About this task: The full listing below should be returned without a single change.

Material provided:
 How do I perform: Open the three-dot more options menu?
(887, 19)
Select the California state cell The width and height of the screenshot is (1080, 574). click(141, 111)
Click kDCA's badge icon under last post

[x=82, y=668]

Response below:
 How do I perform: Open the three-dot more options menu?
(887, 19)
Select the California state cell The width and height of the screenshot is (1080, 574). click(141, 111)
Click kDCA's badge icon under last post

[x=82, y=668]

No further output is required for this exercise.